The writer Alun Lewis was born on this day 100 years ago.
Literary centenaries, like buses, often cluster in threes. Two Thomases and a Lewis in funerary quick succession. The centenary of R.S. was marked but in a sotte voce manner. That of DMT was an extravaganza of vapid Dylania more often than not only loosely connected with his writing. Alun Lewis has barely been acknowledged.
The number 9 bus from Cwmaman to Aberdare bore Alun Lewis from home to grammar and boarding school in Cowbridge (on a scholarship) to Aberystwyth and Manchester to continue his studies (also on scholarships). Lewis then went on military service to India and Burma.

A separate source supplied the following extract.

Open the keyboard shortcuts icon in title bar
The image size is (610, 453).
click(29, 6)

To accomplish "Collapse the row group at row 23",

M. Wynn Thomas offers the following biographical note: “Educated out of the working-class mining community of his native Cynon valley, he tried, during the depression, to use his socially ambivalent position to draw a middle-class readership’s attention to his people’s suffering. Hating the upper-class English officers with whom he was later sentenced to keep company in the army, he spurned protocol… such social dislocations were as nothing compared with his chronic psychological disorientation and the terrible gravitational pull of depression. Precarious stability came with marriage to Gweno, and socialist hopes for human advancement. Then came embarkation – and passage to India, where excess of ‘diverse and alien’ sensation bewildered him till he died”.
Lewis’ life ended, probably by his own hand, on 5 March 1944.

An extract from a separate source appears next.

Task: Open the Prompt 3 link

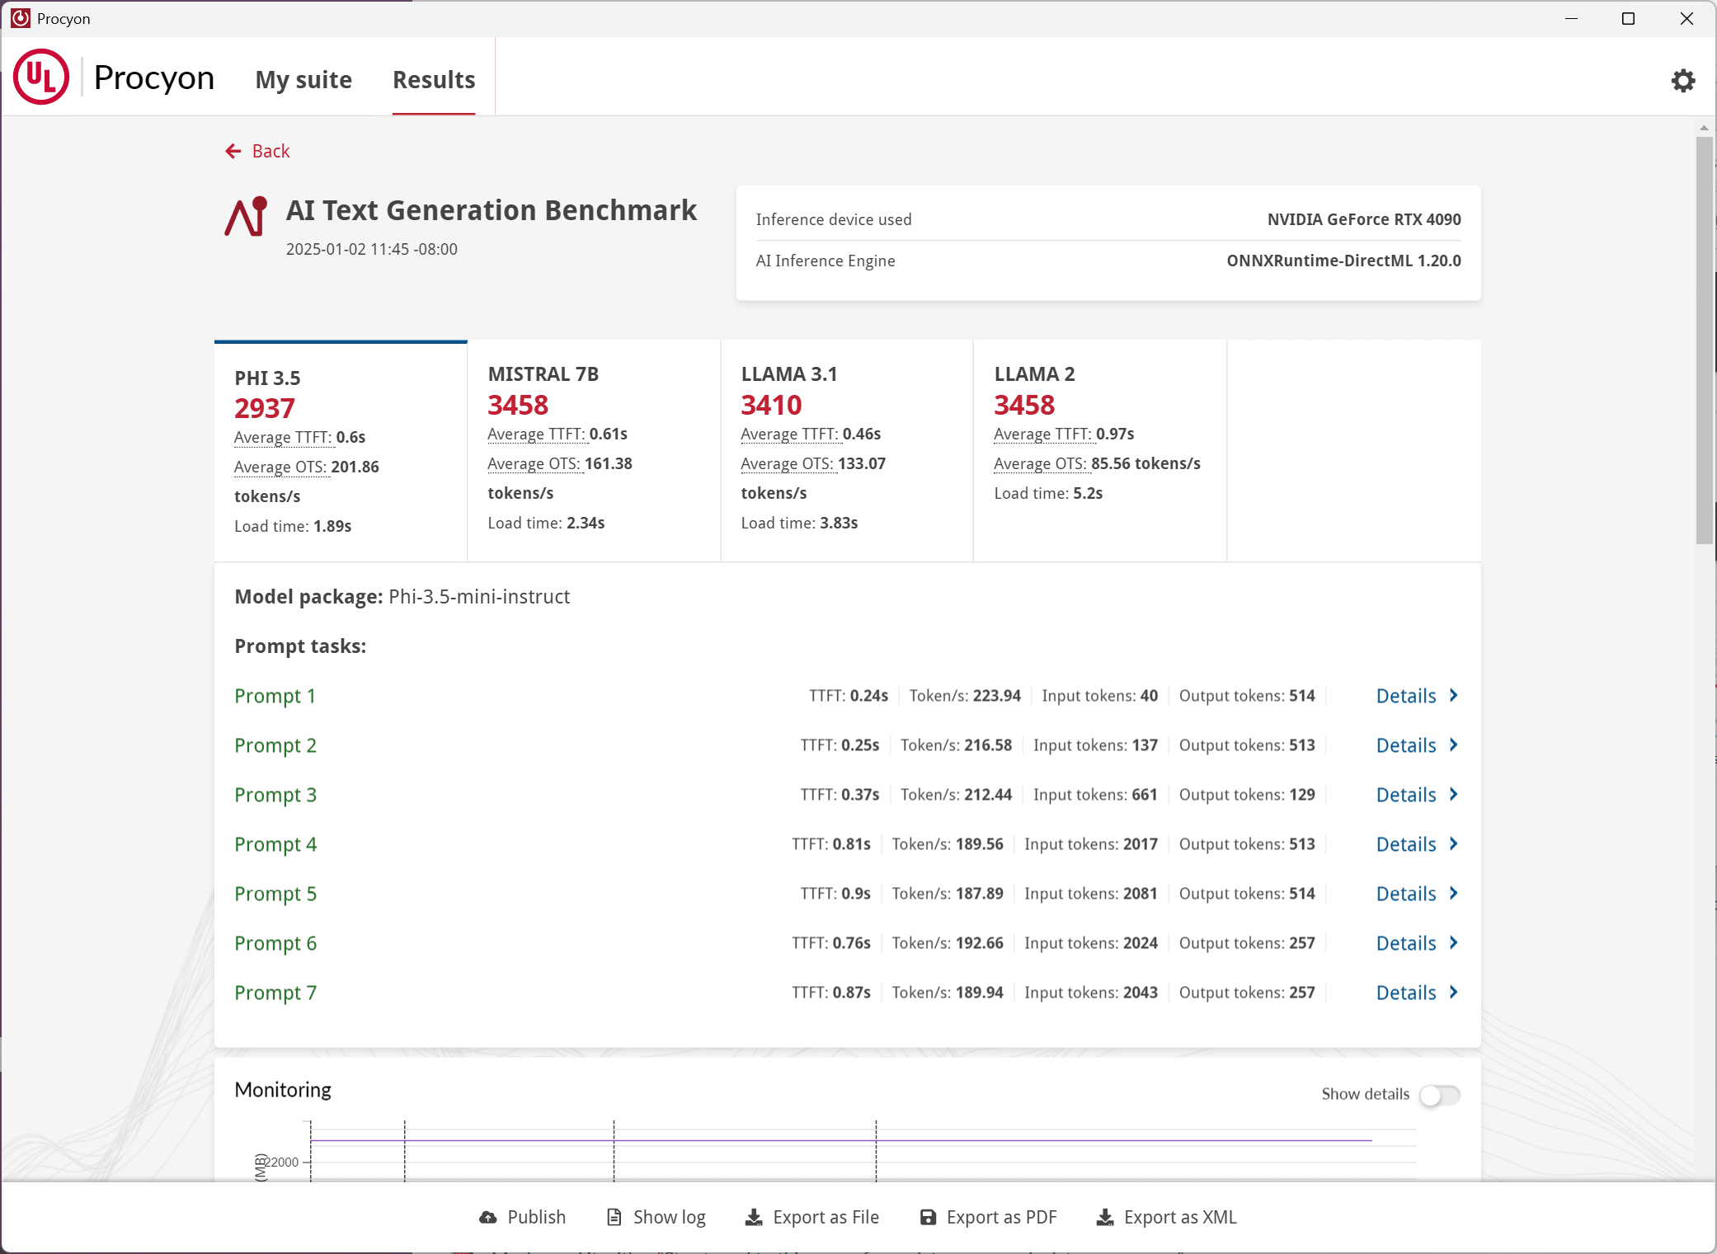Action: click(275, 795)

Lewis was 28 years old. A 28 year old soldier poet of the Second World War, younger than Dylan Thomas who died at 39 and much younger than R S Thomas at 87 but older than Keith Douglas at 24 (with whom he is often compared), Drummond Allison at 22 and Sidney Keyes at 21,his Second World War contemporaries. Alun Lewis is now barely remembered. Were it not for John Pikoulis and a small band of fellow travellers, of whom I am happy to be counted as one, his centenary would have passed largely unnoticed, as with so many before him. Is this a British thing? Why do so many of our cultural influences and informants lie ignored when we are so eager to puff up the yet-to-be-realised talents of others whose achievements are, as yet, far less substantial than those of Alun Lewis?

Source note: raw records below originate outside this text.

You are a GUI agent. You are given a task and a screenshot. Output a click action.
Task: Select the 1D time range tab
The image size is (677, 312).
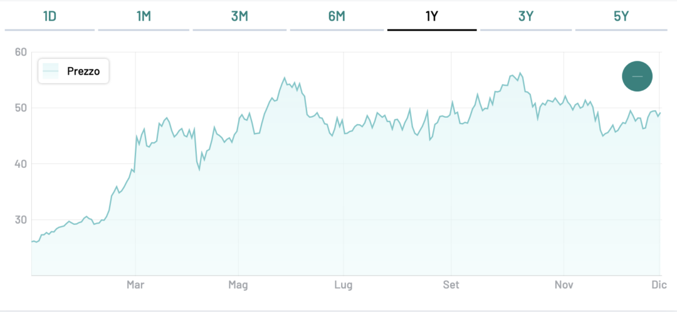[x=50, y=16]
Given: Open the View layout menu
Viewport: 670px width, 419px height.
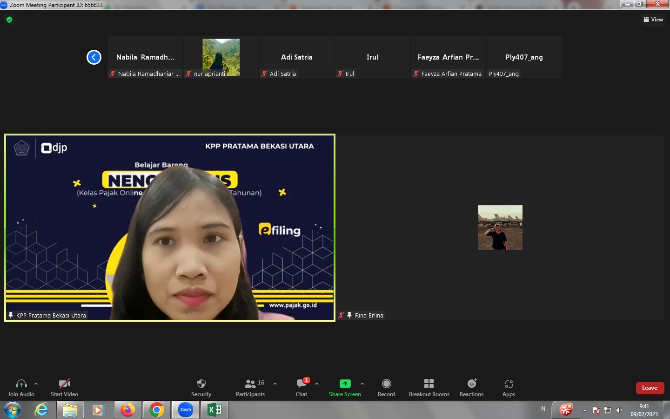Looking at the screenshot, I should click(x=653, y=20).
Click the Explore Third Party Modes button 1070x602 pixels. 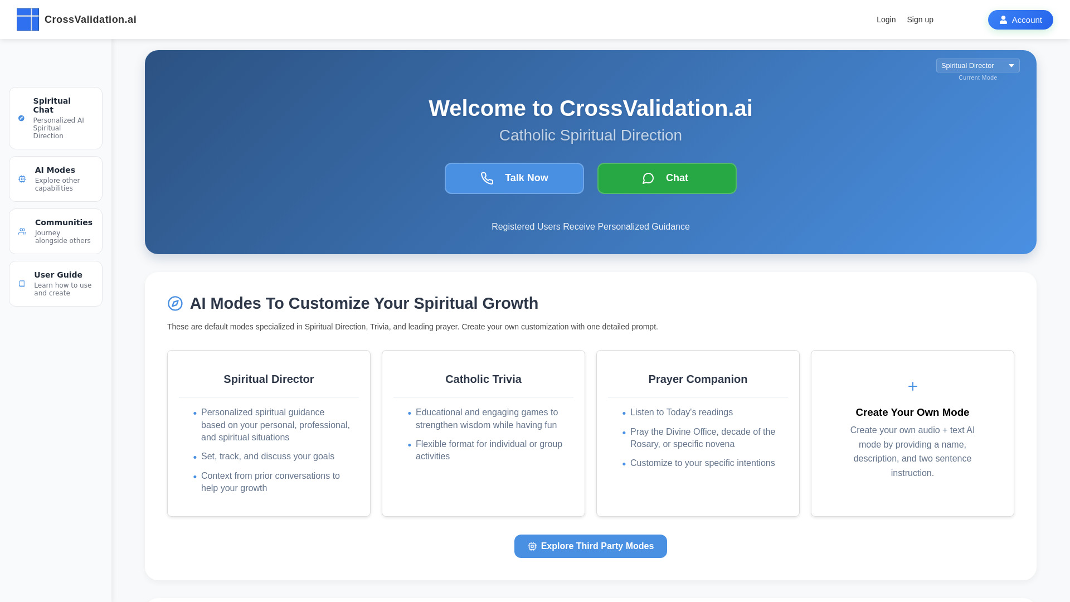click(x=590, y=546)
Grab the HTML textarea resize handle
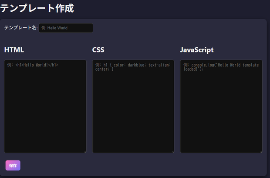Screen dimensions: 270x178 click(x=85, y=152)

My interest in Alun’s work goes back to my rediscovery of Welsh Writing in English in preparation for postgraduate work at Swansea University. The gatekeeper was a certain Nigel Jenkins, the much missed writer and then Director of Creative Writing on the sea side of the ugly-lovely town. “What have you been reading recently?” was the opening question. I surprised myself with my roll call of the neglected heroes: Vernon Watkins, John Tripp, Idris Davies, Harri Webb and, of course, Alun Lewis, a shared favourite it turned out. Nigel was taken aback to find a fellow enthusiast and this formed the basis of our nascent friendship, cut short by his premature death.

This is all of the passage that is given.